Selection:
There is coming, I think, a great change in how we discover things on the Internet. It is one which will play a major part in making the moving image central to knowledge and research, which is the goal that I am trying to pursue professionally. The great change will be brought about by speech-to-text technologies (also known as speech recognition).
Technologies that convert the spoken word into readable text have been around for a while now. Dictation tools such as those produced by Dragon do a fine job for the single voice which the software has been trained to recognise, and the new generation of smartphones now incorporates voice command technologies working on much the same principles. Speech-to-text systems are used in call centres, and by broadcasters to generate a rough transcript from which subtitles are then produced. But the great challenge has been how to apply speech-to-text to large-scale collection of speech-based audio and video, such as is held by broadcasters, archives and libraries.
Take the British Library for example. We have around one million speech recordings in our Sound Archive. They have catalogue records, so you can find out basic information about their contents, but providing more detailed descriptions, or even transcriptions, is enormously time-consuming, labour-intensive and slow – with the rate of production naturally falling way behind the rate of acquisition. On the video side of things, we have a rapidly growing collection of television news, amounting to 25,000 hours. Around half of this comes with subtitles captured as part of our off-air recording, so we can offer a pretty accurate, word-for-word (and word-searchable description) for those programmes. But for the other half – such as most 24-hour news channels – there are no subtitles. All you get is a one-line description taken from the Electronic Programme Guide saying something like “the latest news from around the world”, and that’s it. We need to open up those recordings to match the level of discovery we can offer for subtitled news programmes.
This isn’t just about opening up speech archives – it’s about levelling the playing field. The digitisation and digital production of text means that full-text searching across a vast corpus is now a reality, as we see with such sites as Project Gutenberg, Hathi Trust, Gallica, Trove, British Newspaper Archive, Papers Past, the Internet Archive and more. If video and sound are to be treated equally by libraries and archives, then that means they need to be discoverable to an equivalent level of depth, and for researchers to pursue subjects through books, manuscripts, newspapers, video and sound recordings on an equal footing. We need to know what those audiovisual records are saying.
Over the past couple of years speech-to-text technologies have developed to a stage where we are very close to achieving such a goal. University departments, broadcasters’ R&D divisions, the video industry, and the major web companies have all been in pursuit of this particular holy grail. It is no easy matter, as the human voice is a complex thing, and the huge variety of voices represented by any large video or sound archive will covers many different accents, languages, arrangements (i.e. multiple voices), instances of background noise, and so on. It’s interesting to see what’s driving much of this activity. It’s not an idealistic wish to push back the barriers of research. Go to the websites of the developers and service providers and again and again you’ll see the same thing – demonstrations of how good they are at reading Arabic. It is surveillance demands that are pushing this particular industry forwards.

Problems to work on:
1 > In the text on speech-to-text, how many hours of television news does the British Library's collection amount to?
2 > Give everything in the entries from the line containing "Toggle the 已启用 enabled checkbox" down to the line containing "click(1445, 11)", both included, as a JSON list of strings with one string per line and blank lines omitted.

Data provided:

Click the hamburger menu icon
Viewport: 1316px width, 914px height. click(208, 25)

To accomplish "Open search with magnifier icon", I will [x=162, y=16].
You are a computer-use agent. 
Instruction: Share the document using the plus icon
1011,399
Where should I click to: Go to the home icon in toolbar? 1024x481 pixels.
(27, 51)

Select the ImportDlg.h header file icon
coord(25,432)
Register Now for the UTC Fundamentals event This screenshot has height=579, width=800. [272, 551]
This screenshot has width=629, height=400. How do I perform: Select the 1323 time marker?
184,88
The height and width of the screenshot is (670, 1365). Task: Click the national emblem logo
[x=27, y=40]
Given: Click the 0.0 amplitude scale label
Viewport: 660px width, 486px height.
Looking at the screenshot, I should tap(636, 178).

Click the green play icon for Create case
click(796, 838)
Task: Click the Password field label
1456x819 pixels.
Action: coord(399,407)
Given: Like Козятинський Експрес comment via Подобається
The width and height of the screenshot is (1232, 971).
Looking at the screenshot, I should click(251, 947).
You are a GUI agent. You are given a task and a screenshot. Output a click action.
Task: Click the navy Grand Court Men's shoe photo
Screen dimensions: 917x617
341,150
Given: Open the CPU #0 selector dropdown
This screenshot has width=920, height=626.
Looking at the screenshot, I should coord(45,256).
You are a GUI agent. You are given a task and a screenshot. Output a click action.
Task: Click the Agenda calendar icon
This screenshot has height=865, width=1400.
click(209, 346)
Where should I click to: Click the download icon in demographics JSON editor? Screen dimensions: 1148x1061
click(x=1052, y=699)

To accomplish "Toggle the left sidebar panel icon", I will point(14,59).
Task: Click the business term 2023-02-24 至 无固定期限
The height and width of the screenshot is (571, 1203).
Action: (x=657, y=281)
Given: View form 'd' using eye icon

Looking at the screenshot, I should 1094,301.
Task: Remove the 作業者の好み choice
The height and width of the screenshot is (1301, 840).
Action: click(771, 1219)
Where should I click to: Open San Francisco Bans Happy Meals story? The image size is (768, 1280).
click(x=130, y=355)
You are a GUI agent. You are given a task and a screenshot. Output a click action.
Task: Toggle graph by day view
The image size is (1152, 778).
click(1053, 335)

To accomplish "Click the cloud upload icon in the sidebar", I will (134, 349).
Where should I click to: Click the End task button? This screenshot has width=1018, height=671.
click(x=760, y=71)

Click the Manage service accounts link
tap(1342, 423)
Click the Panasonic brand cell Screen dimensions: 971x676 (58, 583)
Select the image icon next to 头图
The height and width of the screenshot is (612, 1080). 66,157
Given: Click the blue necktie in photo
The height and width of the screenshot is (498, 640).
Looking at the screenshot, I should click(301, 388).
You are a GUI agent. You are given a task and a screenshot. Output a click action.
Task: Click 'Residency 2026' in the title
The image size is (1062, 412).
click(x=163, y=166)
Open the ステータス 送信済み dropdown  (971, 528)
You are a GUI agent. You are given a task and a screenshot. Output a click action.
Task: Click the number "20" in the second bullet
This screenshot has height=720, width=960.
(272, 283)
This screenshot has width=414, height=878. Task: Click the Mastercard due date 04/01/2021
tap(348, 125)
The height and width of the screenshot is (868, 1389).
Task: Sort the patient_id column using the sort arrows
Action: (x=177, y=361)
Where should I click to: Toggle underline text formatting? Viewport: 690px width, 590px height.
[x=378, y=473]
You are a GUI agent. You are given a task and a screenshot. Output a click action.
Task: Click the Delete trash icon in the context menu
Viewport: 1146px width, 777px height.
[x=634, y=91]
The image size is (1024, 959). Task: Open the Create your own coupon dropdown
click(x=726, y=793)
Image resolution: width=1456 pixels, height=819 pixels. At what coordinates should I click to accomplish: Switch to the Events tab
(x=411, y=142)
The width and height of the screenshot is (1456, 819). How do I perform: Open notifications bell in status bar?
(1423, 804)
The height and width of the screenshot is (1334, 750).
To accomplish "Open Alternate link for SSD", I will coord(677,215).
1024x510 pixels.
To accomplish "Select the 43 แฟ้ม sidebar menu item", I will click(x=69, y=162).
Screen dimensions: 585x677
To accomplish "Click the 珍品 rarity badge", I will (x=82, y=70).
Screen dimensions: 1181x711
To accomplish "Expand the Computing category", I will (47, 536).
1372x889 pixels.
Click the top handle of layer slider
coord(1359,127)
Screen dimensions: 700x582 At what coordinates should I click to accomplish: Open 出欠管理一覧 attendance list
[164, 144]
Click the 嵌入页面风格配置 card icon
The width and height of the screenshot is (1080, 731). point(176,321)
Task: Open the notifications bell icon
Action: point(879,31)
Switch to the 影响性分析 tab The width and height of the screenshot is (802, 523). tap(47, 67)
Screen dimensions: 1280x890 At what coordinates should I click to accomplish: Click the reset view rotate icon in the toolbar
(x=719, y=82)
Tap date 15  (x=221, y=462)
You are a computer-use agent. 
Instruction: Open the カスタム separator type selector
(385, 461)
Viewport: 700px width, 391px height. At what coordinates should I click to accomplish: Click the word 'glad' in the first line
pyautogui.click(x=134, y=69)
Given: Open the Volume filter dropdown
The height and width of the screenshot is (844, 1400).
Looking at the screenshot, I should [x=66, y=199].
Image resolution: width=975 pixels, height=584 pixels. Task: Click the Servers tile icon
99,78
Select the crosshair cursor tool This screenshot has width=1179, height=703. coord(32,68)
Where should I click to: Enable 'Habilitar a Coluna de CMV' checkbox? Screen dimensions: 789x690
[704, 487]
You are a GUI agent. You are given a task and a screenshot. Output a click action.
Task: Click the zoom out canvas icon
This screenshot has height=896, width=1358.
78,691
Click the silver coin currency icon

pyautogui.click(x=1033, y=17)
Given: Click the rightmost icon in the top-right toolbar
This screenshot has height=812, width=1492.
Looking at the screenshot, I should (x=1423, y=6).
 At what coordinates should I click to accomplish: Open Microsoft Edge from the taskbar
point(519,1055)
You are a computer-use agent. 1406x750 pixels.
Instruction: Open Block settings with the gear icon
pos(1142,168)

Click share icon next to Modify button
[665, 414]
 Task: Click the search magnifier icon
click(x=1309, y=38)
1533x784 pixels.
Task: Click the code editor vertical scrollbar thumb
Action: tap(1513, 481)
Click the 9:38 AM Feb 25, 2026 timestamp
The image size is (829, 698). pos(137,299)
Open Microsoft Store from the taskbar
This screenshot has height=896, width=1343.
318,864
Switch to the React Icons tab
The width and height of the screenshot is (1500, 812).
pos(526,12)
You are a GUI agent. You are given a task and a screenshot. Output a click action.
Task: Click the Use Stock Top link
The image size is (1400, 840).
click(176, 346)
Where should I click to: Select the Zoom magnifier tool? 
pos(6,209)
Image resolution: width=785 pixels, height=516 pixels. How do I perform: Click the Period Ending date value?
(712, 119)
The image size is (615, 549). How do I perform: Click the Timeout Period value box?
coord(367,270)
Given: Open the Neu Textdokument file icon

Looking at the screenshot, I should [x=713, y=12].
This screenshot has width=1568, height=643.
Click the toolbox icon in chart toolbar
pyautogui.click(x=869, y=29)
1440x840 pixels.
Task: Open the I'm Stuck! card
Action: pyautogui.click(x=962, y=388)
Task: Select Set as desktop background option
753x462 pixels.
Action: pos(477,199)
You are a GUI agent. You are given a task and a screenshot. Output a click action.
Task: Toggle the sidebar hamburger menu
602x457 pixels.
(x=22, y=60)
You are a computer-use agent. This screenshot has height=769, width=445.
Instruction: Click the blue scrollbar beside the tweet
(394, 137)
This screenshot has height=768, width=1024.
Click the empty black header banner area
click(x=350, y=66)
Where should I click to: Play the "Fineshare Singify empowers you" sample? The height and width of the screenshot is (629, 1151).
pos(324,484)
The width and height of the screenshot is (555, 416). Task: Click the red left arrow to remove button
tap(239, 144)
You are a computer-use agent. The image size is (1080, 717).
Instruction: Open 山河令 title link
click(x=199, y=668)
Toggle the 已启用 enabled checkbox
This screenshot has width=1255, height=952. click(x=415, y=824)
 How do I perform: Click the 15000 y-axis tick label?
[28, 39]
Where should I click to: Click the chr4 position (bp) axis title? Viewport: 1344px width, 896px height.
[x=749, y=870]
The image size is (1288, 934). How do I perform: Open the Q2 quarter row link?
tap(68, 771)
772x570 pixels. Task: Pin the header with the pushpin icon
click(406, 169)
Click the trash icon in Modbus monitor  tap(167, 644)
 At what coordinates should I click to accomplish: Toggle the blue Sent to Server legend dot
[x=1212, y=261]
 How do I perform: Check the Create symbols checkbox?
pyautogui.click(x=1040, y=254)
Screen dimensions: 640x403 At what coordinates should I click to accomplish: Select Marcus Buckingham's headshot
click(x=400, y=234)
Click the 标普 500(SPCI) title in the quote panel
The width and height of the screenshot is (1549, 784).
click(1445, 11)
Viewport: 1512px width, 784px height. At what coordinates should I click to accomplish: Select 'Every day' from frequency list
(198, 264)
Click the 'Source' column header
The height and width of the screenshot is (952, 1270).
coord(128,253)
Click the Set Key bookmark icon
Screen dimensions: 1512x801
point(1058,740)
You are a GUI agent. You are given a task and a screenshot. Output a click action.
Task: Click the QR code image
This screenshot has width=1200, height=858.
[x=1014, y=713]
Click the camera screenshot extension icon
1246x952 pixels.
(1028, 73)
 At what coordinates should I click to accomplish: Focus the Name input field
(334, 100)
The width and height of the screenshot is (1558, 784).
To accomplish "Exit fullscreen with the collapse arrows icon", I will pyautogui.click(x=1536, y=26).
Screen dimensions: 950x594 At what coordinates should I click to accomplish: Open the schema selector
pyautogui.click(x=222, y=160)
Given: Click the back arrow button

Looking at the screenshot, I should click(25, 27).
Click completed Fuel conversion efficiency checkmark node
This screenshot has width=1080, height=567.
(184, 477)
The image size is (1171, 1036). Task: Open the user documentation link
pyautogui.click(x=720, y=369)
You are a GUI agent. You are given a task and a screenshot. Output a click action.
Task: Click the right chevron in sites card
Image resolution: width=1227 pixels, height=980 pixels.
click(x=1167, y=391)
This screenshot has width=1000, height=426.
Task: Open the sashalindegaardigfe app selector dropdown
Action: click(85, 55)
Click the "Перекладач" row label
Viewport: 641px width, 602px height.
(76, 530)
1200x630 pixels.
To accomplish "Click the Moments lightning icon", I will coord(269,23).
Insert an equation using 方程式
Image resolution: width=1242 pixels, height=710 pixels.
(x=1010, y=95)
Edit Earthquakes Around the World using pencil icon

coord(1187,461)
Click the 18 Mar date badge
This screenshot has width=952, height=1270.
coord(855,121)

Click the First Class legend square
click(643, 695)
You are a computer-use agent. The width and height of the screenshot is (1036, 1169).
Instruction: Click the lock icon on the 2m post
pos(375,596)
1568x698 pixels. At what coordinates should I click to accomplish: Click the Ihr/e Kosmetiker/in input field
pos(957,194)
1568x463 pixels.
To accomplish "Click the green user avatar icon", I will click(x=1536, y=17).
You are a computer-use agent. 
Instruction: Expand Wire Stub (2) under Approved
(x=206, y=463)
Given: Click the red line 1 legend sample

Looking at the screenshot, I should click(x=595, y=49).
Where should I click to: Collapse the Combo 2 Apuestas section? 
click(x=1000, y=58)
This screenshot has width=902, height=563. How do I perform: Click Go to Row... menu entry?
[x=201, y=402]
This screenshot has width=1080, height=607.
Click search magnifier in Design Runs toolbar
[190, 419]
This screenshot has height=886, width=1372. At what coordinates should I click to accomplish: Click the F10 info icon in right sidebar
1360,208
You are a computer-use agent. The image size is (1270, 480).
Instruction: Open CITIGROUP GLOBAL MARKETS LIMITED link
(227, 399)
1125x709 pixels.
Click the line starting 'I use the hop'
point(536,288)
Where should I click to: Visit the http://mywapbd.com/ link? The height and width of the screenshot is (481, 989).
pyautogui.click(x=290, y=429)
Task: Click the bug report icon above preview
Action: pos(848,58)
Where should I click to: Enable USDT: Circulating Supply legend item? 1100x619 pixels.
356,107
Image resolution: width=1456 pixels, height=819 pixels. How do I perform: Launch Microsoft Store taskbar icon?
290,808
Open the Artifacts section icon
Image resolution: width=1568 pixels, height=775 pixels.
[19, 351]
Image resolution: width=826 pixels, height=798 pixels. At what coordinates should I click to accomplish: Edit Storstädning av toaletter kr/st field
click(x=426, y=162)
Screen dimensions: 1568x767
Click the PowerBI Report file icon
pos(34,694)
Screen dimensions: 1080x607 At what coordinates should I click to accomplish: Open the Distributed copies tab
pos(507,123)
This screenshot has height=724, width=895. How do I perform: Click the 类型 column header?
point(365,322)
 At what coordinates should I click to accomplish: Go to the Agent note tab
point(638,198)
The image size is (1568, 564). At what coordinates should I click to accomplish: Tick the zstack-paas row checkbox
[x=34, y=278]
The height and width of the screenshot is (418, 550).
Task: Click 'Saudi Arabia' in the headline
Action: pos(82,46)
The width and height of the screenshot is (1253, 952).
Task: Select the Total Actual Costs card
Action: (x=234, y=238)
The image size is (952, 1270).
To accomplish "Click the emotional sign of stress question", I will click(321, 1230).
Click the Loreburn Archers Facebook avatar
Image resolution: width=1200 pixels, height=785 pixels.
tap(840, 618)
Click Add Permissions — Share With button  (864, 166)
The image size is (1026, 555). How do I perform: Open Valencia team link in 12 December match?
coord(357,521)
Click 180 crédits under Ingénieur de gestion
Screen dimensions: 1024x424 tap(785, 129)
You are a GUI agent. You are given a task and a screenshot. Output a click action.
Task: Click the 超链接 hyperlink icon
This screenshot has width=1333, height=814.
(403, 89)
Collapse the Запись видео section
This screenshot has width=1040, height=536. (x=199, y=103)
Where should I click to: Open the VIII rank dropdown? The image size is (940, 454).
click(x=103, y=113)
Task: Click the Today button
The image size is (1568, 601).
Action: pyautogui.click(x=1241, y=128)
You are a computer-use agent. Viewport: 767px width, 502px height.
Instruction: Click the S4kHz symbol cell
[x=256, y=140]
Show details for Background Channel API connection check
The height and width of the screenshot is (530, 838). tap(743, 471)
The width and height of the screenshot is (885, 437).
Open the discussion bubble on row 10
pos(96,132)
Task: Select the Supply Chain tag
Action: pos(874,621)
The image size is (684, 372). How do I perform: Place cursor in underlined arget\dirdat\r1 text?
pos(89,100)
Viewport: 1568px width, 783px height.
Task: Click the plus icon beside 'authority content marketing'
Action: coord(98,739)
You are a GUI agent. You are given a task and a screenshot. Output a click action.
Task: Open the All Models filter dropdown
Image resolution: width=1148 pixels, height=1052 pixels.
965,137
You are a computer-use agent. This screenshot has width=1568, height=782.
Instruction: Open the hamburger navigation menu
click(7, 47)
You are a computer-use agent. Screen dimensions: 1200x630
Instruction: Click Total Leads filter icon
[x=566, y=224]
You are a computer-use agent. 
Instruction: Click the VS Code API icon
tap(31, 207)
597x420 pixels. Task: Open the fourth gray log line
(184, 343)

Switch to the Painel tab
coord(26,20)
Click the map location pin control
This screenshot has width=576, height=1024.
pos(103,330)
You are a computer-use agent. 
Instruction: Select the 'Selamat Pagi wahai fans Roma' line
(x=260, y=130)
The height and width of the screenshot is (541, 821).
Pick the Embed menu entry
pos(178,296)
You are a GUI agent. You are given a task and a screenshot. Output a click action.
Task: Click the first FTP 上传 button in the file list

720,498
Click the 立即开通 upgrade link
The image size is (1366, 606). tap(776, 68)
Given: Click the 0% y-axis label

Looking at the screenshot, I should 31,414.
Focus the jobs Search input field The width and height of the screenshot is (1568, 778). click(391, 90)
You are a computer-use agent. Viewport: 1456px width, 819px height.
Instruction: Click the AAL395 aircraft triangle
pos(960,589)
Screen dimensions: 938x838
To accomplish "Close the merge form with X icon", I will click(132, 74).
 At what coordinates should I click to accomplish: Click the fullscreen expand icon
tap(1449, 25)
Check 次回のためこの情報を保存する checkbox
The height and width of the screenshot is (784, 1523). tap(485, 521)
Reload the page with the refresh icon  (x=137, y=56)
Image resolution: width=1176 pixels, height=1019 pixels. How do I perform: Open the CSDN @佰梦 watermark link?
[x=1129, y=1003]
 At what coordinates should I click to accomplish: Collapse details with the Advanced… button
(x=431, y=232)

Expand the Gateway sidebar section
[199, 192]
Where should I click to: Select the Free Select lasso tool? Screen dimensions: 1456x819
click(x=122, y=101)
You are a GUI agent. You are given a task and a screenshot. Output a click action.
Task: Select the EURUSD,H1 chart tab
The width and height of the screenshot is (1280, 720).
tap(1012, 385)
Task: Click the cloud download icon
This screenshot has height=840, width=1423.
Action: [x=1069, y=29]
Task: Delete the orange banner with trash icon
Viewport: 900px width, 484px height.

Solutions to the exercise:
1 > 25,000 hours.

2 >
[
  "Toggle the 已启用 enabled checkbox",
  "This screenshot has width=1255, height=952. click(x=415, y=824)",
  " How do I perform: Click the 15000 y-axis tick label?",
  "[28, 39]",
  "Where should I click to: Click the chr4 position (bp) axis title? Viewport: 1344px width, 896px height.",
  "[x=749, y=870]",
  "The image size is (1288, 934). How do I perform: Open the Q2 quarter row link?",
  "tap(68, 771)",
  "772x570 pixels. Task: Pin the header with the pushpin icon",
  "click(406, 169)",
  "Click the trash icon in Modbus monitor  tap(167, 644)",
  " At what coordinates should I click to accomplish: Toggle the blue Sent to Server legend dot",
  "[x=1212, y=261]",
  " How do I perform: Check the Create symbols checkbox?",
  "pyautogui.click(x=1040, y=254)",
  "Screen dimensions: 640x403 At what coordinates should I click to accomplish: Select Marcus Buckingham's headshot",
  "click(x=400, y=234)",
  "Click the 标普 500(SPCI) title in the quote panel",
  "The width and height of the screenshot is (1549, 784).",
  "click(1445, 11)"
]